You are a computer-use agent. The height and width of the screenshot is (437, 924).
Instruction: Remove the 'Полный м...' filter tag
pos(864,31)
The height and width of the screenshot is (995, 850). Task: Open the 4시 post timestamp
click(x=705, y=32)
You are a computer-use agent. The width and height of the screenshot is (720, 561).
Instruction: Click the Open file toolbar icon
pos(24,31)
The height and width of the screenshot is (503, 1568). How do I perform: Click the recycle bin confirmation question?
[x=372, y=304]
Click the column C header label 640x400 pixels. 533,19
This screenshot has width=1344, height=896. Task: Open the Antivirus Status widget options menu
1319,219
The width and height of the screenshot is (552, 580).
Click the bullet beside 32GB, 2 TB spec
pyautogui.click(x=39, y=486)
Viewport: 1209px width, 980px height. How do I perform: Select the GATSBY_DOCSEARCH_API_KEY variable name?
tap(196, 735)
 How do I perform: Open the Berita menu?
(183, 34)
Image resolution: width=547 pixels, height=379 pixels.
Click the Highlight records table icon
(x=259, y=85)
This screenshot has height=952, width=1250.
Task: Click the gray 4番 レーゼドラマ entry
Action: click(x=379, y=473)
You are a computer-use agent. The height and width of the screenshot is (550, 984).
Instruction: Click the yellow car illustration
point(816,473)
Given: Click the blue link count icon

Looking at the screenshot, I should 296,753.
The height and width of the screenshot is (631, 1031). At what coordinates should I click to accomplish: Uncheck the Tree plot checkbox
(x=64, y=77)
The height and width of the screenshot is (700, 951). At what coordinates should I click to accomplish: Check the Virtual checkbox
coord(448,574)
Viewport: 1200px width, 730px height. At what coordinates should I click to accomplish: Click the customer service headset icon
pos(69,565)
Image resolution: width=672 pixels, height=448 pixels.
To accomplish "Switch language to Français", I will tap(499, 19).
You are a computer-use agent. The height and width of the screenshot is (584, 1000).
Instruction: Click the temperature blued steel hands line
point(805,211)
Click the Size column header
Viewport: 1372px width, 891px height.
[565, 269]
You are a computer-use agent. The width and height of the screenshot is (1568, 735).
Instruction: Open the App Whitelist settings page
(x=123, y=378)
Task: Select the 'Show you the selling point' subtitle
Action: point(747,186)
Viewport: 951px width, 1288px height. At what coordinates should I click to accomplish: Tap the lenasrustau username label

## ASSIGNED TASK
Only a number is wanted here: how many lines in the data above include the string "label"?

## SOLUTION TO THE EXERCISE
2